На этот раз все прошло не так как обычно. Мсье Шапарель почувствовал себя дурно. Он сел на диван…
Через несколько мгновений его не стало.
Клод Шапарель заревел. Анжель оставила компанию, с которой мирно хихикала в уголке, и поспешила утешать мужа. Клод рыдал у нее на груди.
Робеспьер уже привыкший к убийствам среагировал быстро. Он отправил лакея за полицией, а гостям велел не выходить из комнаты.
— Похоже, я вас отвлекла, — произнесла Мадлен мрачно. — Вот и убийство! Я думала, мы проведем остаток вечера у меня в будуаре. Увы, вам придется беседовать с гостями.
— Мадам, мне очень жаль.
Робеспьеру было досадно, что случайная встреча с Мадлен так закончилась. Он подавил в себе чувства и решил воспользоваться возможностью допросить гостей до прихода полиции. Естественно, никто не видел, кто подсыпал яд в бокал Клода Шапареля. При таком скоплении народа бросить яд в бокал легко.
Макс перешел к допросу «старых знакомых», подозреваемых в покушении на Клода.
Неподкупный решил начать с юного Шапареля, который чуть было не стал жертвой.
— Вы долго говорили с отцом? — спросил Неподкупный.
— Да, около получасу, — всхлипывая ответил Клод.
— Вы сразу поставили бокал на столик?
— Да, как только начал беседу.
— Вы помните, кто проходил мимо? Кто мог подсыпать вам яд?
— Я не обращал внимая, люди были кругом! Моя беседа с отцом началась еще до танцев.
— Почему отец допил за вами вино? — этот вопрос вертелся у Макса на языке с самого начала.
— По привычке, с детства… я так же, по привычке, отдал ему бокал…
Клод заревел. У Робеспьера не было желания успокаивать этого переростка, он решил прекратить разговор.
Следующей была мадам Шапарель. Ее лицо было спокойным и бледным.
— Вы расстроили моего супруга, — сказала она. — Он очень ранимый.

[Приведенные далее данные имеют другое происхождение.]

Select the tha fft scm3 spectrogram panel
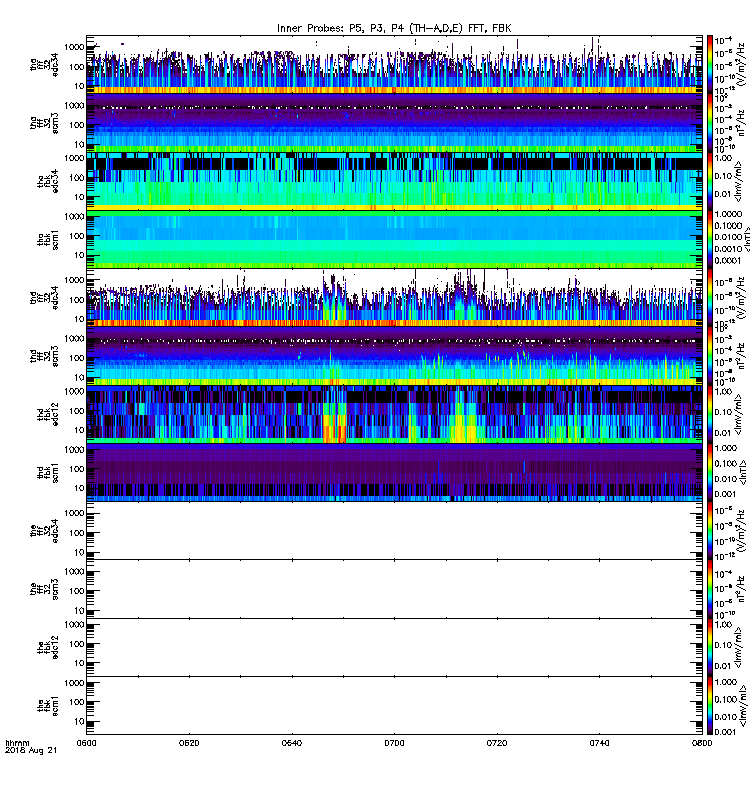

— Увы, я не мог не поговорить с ним. А вы? Вы видели, кто проходил мимо столика?
— Нет! — уверенно сказала Анжель. — Не видела. Я была занята беседой с друзьями. К тому же у меня слабое зрение!

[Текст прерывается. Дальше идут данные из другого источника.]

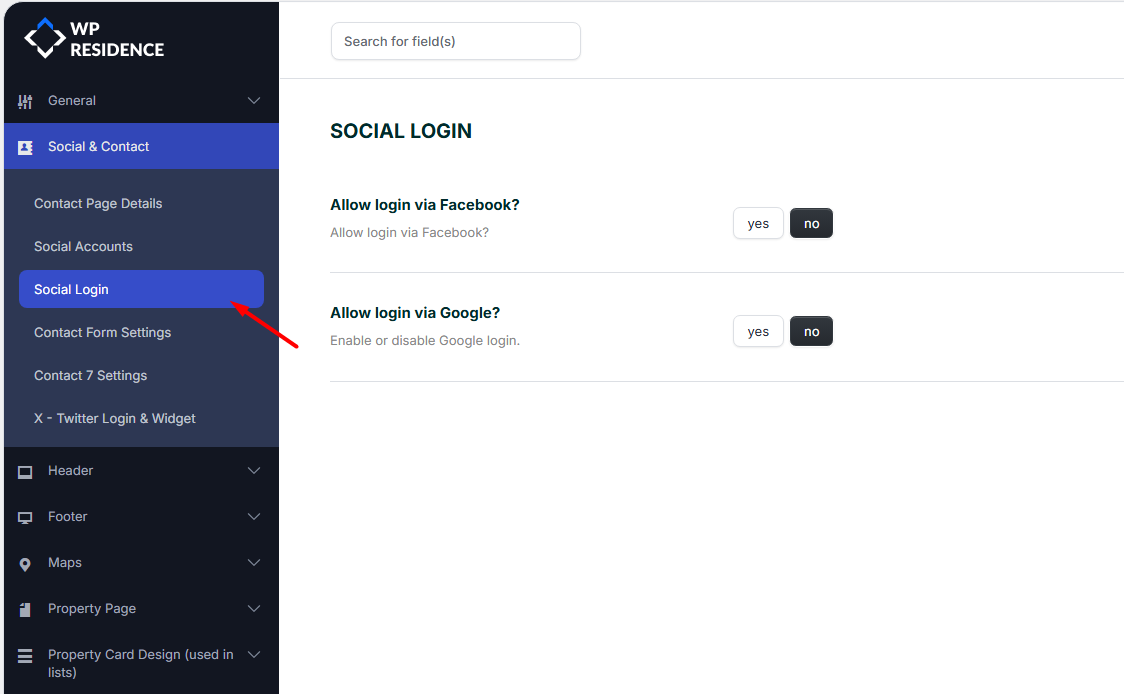
Task: Enable Facebook login with yes
Action: (758, 223)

— Вы так уверены? Странно. Вы чем-то напуганы, не так ли?
— Я? Вам показалось… просто я в шоке! Убит мой свёкр, он был так добр ко мне. Хотя, если бы умер Клод, это бы убило старика. Думаю, он был бы рад выпить яд за сына.
Неподкупный с большим трудом скрыл удивление. Однако Анжель поняла, какое впечатление произвели ее слова.

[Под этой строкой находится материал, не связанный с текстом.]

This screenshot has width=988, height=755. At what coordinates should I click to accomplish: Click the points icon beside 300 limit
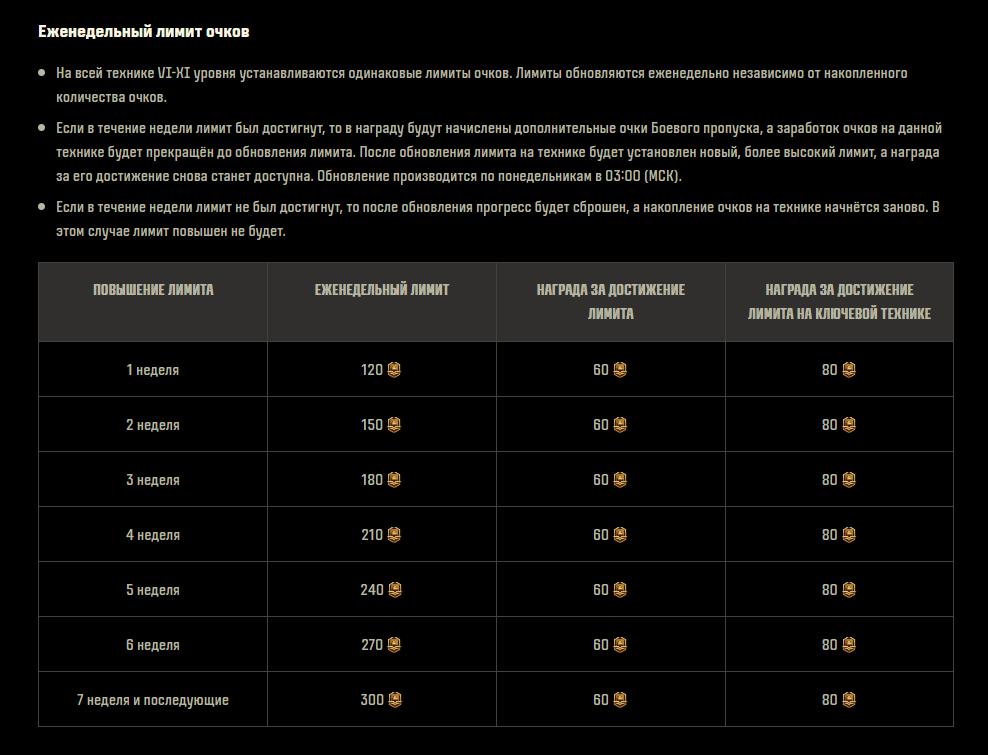(x=394, y=700)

— Вы ведь видели, как мсье Шапарель любил сына! — произнесла она. — Если больше нет вопросов, я пойду. Мне надо быть с Клодом.
Жаклин Шапарель выглядела равнодушной.
— Мне жаль отца, как любого человека. Никакой горечи и боли я не испытываю. Вам довелось узнать о наших натянутых отношениях.